* **PROBLEM**
Copy out the entries below without changes, from the line with "Toggle dark mode with the half-moon icon" through the end of the entries, and leave the pictures out.
━━━━━━━━
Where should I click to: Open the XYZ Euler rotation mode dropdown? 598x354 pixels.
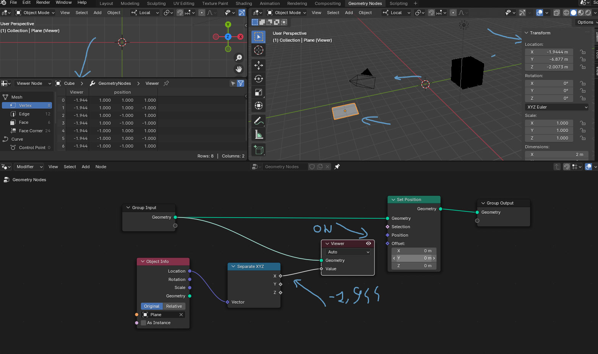pos(557,107)
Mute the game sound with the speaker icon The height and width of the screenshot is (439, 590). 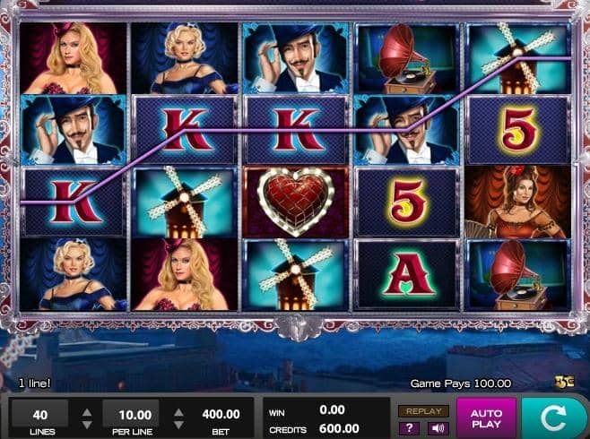click(438, 428)
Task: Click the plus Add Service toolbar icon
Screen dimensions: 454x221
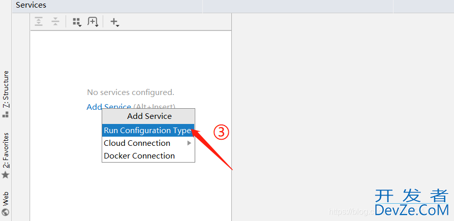Action: [115, 22]
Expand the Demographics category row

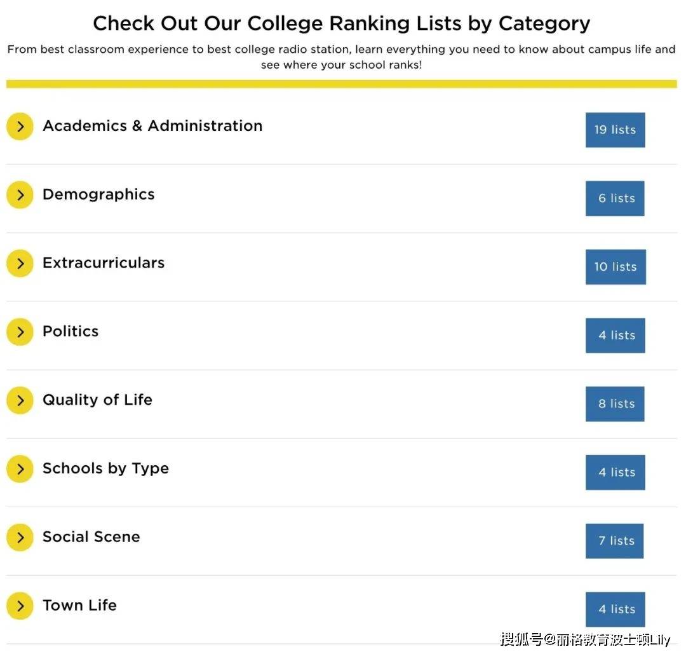click(x=98, y=194)
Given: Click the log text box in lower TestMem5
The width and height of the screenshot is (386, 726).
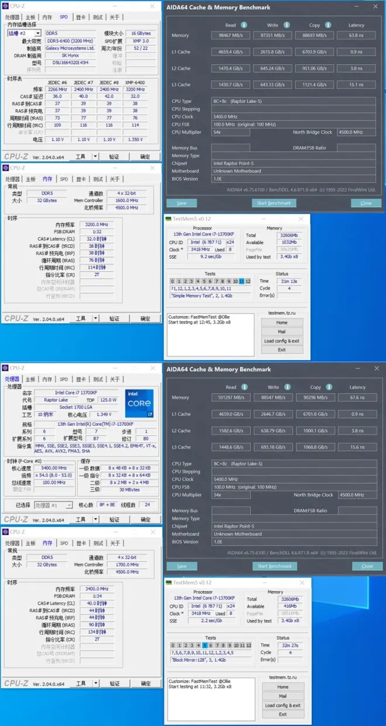Looking at the screenshot, I should (x=211, y=699).
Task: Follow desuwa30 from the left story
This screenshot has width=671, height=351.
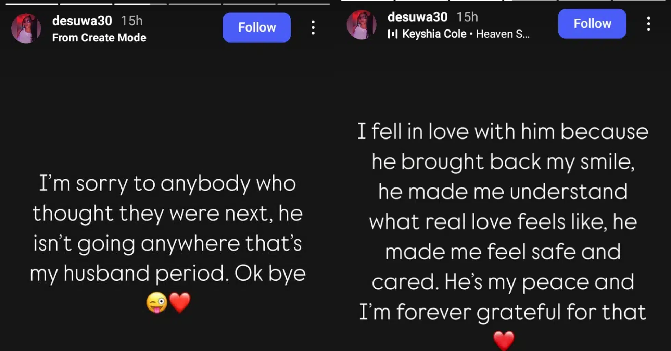Action: click(257, 27)
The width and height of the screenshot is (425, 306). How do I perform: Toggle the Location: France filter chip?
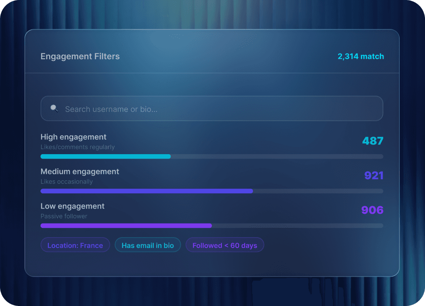pos(75,245)
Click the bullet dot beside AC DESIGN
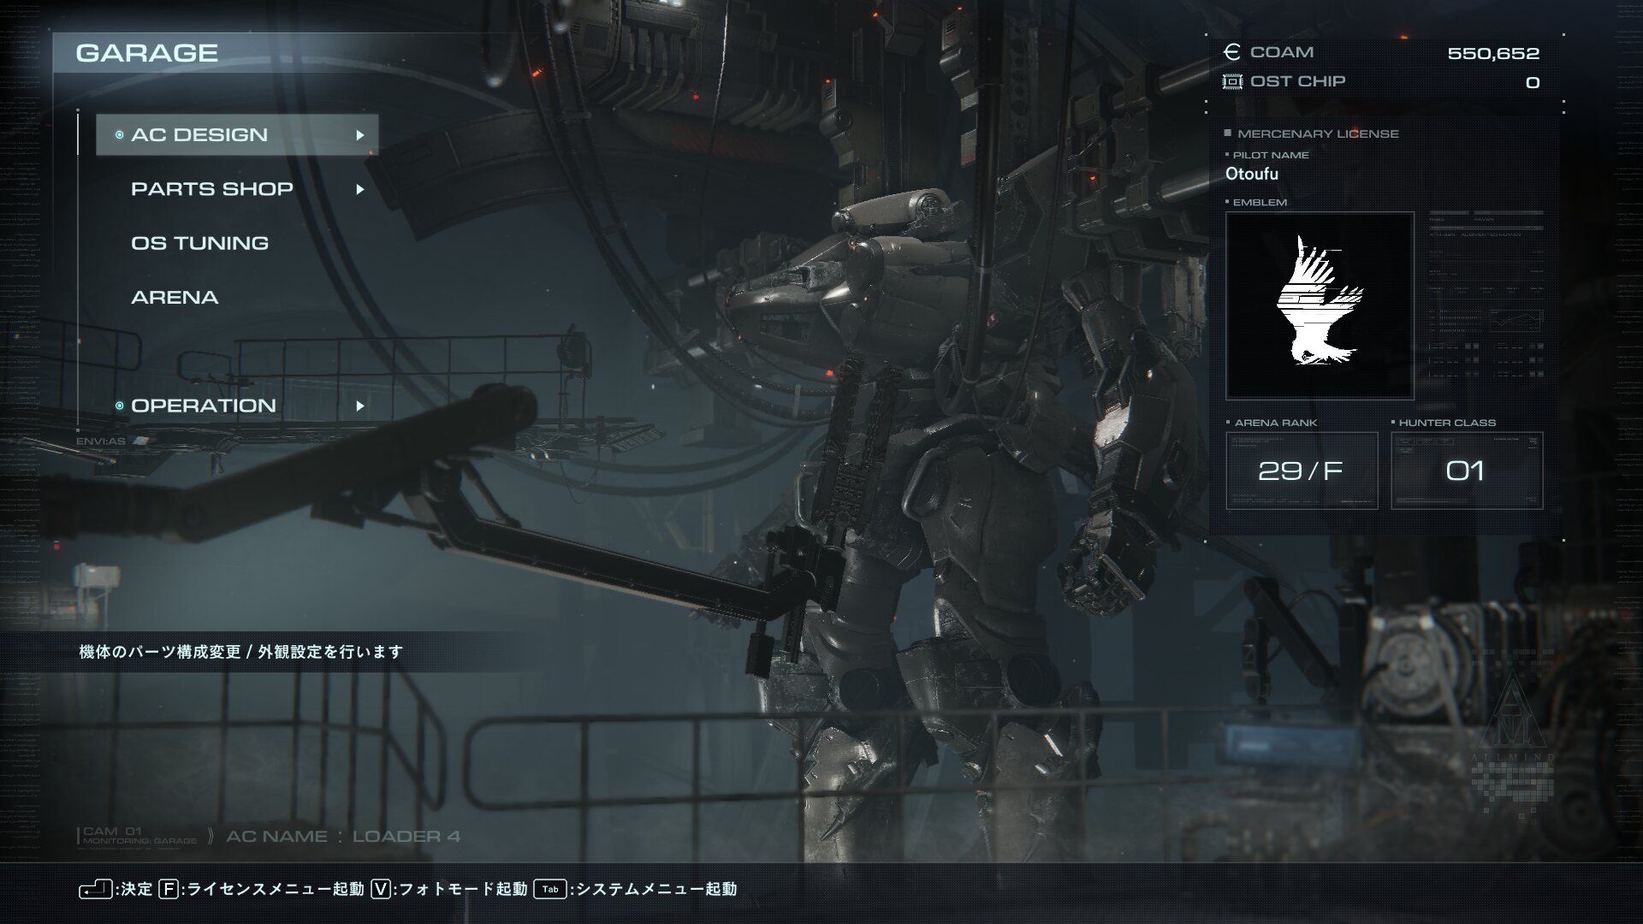1643x924 pixels. [119, 135]
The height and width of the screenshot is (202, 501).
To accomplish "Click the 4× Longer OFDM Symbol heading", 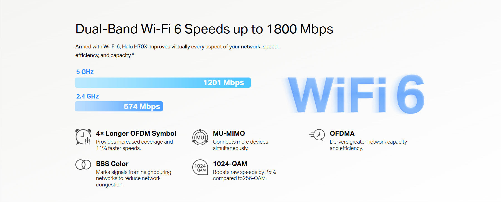I will 136,134.

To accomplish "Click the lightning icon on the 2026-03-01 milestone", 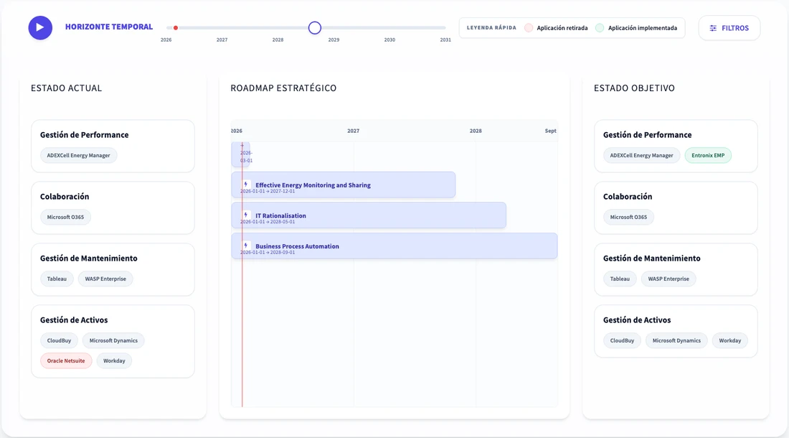I will [241, 145].
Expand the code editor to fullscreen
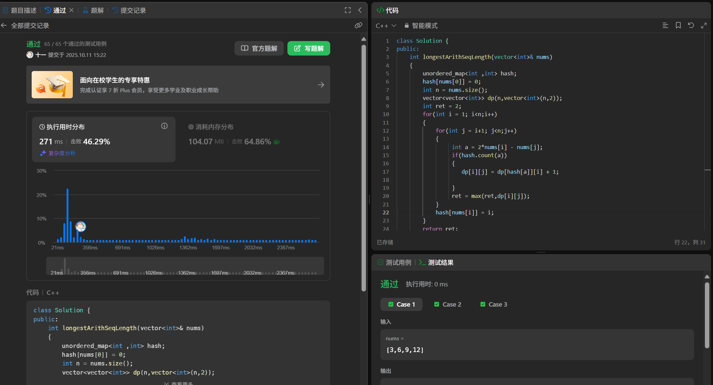Screen dimensions: 713x385 pyautogui.click(x=704, y=25)
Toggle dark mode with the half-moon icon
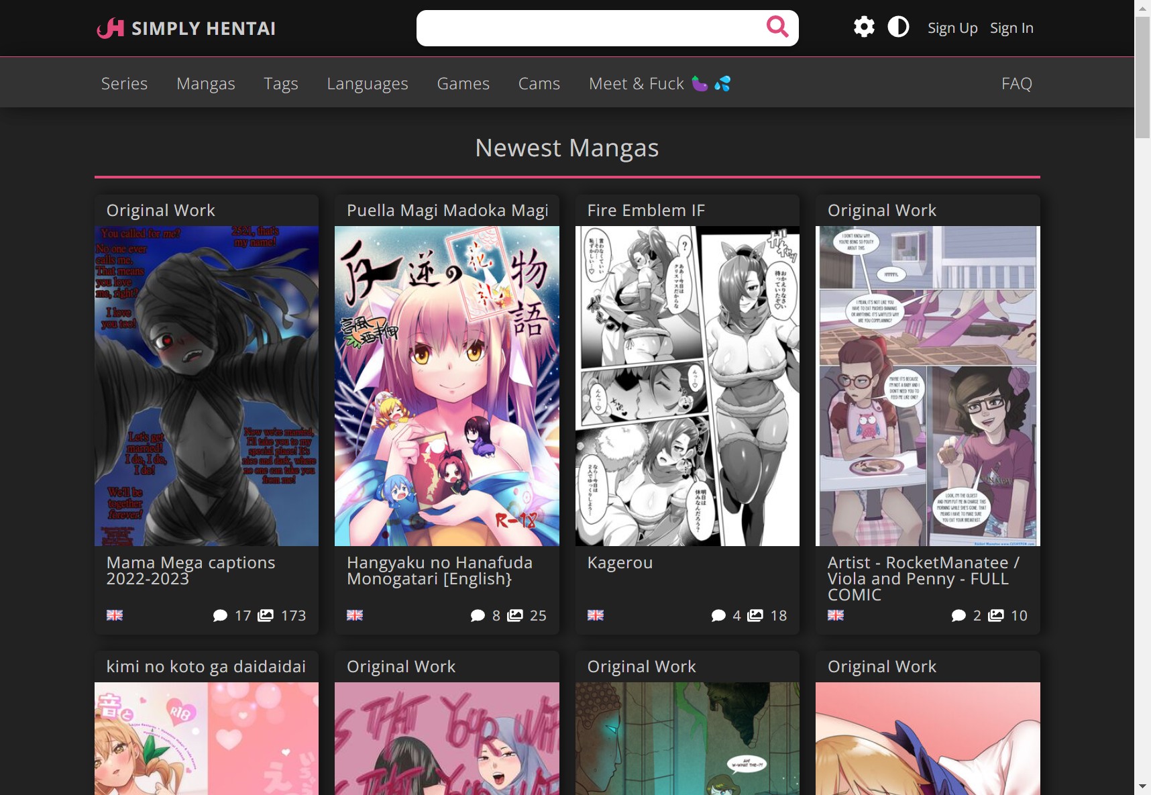Viewport: 1151px width, 795px height. 898,27
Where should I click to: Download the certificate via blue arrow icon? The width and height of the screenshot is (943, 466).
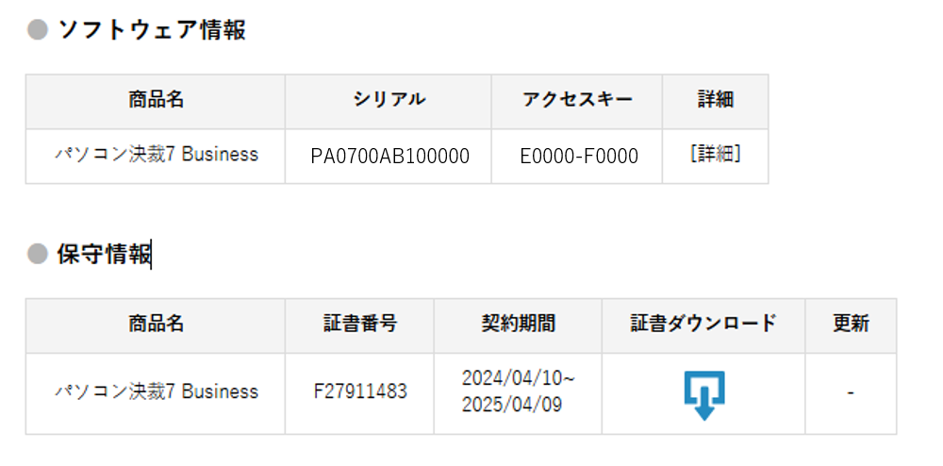coord(704,395)
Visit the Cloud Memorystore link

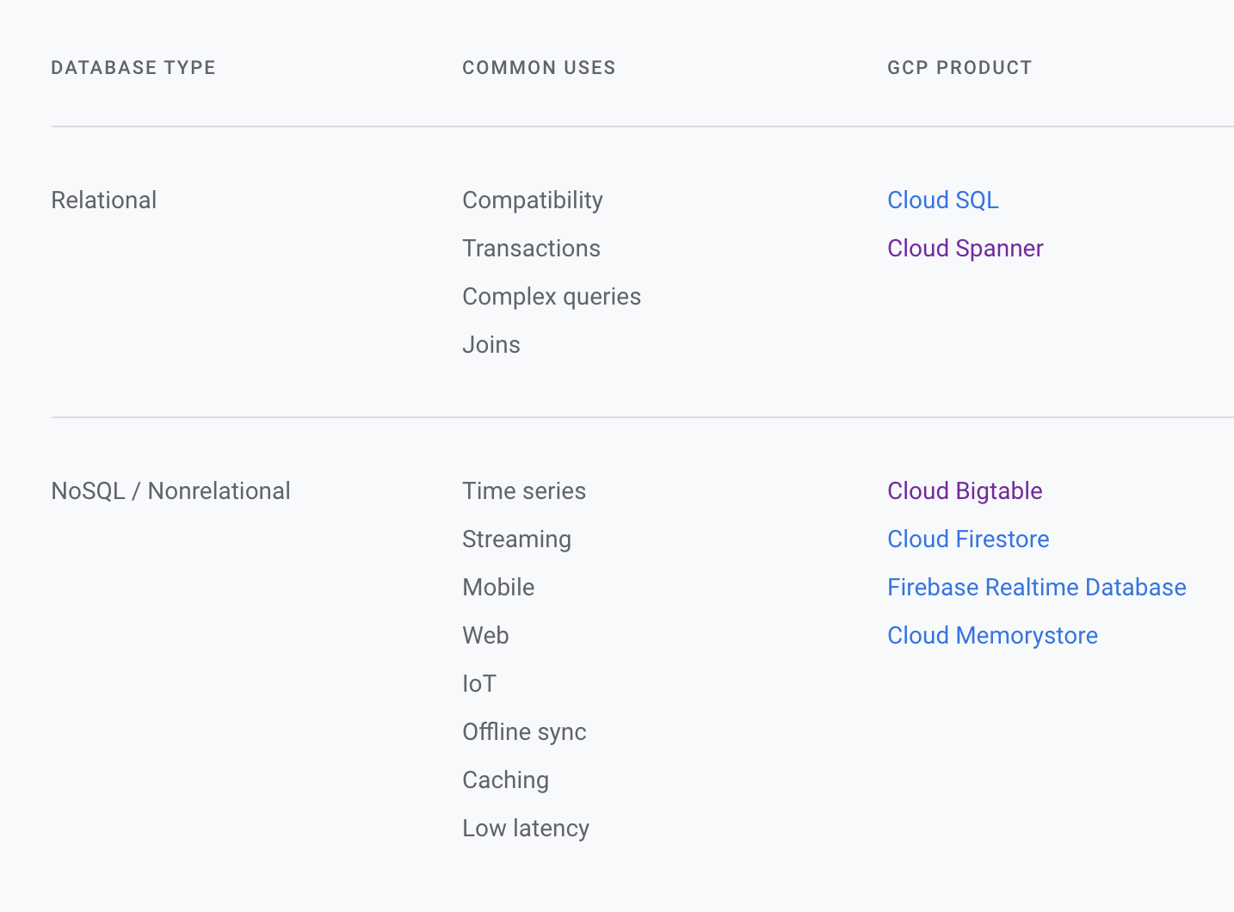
━━━━━━━━
* **EXPECTED ANSWER**
Toggle dark mode with the half-moon icon
Viewport: 1151px width, 795px height. 898,27
Where should I click to: Download the certificate via blue arrow icon? The width and height of the screenshot is (943, 466).
coord(704,395)
Visit the Cloud Memorystore link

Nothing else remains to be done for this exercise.